=== Written exercise ===
Write out the lines exactly as they stand, starting with the line that contains "1000x470 pixels. At" and continuing through the line that contains "(1450, 129)", including both of those lines.

=== Task inputs ===

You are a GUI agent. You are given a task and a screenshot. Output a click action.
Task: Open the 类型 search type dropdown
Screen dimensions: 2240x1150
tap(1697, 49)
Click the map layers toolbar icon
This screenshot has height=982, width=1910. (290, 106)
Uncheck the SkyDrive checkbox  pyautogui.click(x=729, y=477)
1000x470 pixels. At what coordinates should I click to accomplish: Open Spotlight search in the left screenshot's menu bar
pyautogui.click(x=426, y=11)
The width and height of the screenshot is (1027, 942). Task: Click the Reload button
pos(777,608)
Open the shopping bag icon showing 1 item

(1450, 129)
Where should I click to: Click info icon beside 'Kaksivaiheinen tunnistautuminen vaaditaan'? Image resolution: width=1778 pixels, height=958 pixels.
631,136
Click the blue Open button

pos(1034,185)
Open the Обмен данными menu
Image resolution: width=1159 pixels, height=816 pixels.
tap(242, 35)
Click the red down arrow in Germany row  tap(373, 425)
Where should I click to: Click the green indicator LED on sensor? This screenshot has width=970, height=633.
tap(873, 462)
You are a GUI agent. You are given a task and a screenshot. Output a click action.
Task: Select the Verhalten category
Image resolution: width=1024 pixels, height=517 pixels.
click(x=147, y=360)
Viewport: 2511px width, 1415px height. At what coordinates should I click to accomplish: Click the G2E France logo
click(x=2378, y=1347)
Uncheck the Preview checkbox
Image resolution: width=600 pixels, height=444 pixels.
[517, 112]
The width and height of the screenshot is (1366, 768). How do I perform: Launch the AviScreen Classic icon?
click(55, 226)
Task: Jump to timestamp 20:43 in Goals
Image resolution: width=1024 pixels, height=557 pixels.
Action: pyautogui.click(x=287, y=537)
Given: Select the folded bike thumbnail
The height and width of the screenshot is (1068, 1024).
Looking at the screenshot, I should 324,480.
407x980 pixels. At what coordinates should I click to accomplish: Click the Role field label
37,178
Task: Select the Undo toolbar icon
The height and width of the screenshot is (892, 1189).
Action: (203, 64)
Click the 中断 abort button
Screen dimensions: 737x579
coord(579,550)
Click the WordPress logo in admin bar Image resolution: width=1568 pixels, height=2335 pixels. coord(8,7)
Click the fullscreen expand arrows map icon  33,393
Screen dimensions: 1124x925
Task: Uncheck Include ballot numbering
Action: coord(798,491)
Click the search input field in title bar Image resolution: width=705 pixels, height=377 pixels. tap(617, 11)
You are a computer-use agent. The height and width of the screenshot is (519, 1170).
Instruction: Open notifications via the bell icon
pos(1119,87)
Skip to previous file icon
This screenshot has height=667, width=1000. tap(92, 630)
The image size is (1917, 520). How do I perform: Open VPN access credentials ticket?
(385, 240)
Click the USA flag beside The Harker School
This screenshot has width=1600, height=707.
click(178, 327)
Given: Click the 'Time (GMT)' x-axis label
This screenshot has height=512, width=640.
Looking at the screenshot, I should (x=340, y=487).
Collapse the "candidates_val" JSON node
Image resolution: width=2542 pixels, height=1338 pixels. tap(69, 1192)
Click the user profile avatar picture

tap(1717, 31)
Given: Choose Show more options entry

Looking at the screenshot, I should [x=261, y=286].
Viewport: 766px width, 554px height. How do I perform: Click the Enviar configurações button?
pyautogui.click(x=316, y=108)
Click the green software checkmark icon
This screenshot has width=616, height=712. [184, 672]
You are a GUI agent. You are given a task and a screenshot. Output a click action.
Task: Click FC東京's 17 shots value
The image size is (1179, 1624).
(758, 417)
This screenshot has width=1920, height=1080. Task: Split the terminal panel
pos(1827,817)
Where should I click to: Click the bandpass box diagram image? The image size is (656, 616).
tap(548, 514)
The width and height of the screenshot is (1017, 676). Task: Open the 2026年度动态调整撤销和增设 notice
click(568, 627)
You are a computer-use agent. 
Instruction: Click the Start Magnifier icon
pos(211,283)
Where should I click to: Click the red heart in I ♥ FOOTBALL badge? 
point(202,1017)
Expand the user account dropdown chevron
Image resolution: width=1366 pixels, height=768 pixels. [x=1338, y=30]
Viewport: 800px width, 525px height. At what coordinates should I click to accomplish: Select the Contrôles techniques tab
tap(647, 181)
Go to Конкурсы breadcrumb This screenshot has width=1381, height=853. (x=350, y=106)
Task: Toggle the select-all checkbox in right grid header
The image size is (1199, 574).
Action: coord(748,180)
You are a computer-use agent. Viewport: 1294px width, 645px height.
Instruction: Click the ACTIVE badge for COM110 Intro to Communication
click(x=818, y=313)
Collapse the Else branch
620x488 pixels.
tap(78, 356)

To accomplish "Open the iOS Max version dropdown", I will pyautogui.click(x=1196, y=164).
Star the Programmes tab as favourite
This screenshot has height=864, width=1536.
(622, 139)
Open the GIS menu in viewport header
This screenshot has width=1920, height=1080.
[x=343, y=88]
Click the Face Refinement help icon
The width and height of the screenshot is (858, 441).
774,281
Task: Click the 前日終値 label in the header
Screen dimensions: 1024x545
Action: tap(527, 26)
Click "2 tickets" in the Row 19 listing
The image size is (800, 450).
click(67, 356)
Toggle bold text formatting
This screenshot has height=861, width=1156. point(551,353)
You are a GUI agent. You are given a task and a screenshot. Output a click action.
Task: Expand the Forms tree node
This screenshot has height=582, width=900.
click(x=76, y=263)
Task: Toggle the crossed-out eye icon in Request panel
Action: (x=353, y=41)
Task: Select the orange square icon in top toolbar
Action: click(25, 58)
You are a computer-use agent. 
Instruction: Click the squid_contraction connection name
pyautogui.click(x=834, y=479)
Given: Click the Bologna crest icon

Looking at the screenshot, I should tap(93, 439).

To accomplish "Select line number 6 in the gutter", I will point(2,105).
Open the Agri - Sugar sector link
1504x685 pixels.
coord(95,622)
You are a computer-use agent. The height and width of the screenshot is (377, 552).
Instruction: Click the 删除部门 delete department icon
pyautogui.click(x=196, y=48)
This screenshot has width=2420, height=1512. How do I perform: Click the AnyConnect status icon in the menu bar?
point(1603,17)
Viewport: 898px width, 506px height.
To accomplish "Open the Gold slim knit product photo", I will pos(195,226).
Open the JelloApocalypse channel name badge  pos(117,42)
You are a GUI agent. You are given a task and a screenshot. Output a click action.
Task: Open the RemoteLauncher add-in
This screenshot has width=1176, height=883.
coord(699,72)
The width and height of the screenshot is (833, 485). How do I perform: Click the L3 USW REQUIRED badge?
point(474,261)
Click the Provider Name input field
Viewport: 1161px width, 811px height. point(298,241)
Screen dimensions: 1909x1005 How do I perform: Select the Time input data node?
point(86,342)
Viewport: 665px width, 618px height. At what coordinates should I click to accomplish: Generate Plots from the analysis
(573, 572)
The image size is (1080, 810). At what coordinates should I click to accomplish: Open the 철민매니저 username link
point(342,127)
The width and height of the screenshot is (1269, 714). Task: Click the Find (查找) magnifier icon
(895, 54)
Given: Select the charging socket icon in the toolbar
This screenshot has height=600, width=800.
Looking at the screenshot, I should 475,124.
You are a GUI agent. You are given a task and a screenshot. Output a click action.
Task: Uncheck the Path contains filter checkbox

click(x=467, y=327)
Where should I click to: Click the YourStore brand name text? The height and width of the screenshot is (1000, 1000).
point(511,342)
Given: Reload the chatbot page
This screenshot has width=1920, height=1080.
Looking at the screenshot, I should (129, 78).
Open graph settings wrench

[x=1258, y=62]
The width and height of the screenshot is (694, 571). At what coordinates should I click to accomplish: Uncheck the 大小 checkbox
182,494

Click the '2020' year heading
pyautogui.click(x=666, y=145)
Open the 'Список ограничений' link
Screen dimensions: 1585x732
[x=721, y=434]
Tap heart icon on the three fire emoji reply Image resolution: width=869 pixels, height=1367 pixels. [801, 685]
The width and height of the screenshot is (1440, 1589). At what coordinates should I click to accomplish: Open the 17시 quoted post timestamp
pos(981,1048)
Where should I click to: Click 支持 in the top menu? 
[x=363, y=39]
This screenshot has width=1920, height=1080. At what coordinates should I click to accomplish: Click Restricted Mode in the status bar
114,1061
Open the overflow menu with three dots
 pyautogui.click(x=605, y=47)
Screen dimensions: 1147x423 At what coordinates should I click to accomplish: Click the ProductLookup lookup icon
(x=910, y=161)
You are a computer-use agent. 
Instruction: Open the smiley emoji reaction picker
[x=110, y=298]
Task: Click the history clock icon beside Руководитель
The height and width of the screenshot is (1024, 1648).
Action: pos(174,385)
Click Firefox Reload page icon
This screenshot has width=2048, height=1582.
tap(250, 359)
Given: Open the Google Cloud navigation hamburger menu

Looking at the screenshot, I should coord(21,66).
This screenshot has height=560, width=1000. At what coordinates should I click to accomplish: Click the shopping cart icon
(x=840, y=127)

=== Task output ===
1000x470 pixels. At what coordinates should I click to accomplish: Open Spotlight search in the left screenshot's menu bar
pyautogui.click(x=426, y=11)
The width and height of the screenshot is (1027, 942). Task: Click the Reload button
pos(777,608)
Open the shopping bag icon showing 1 item

(1450, 129)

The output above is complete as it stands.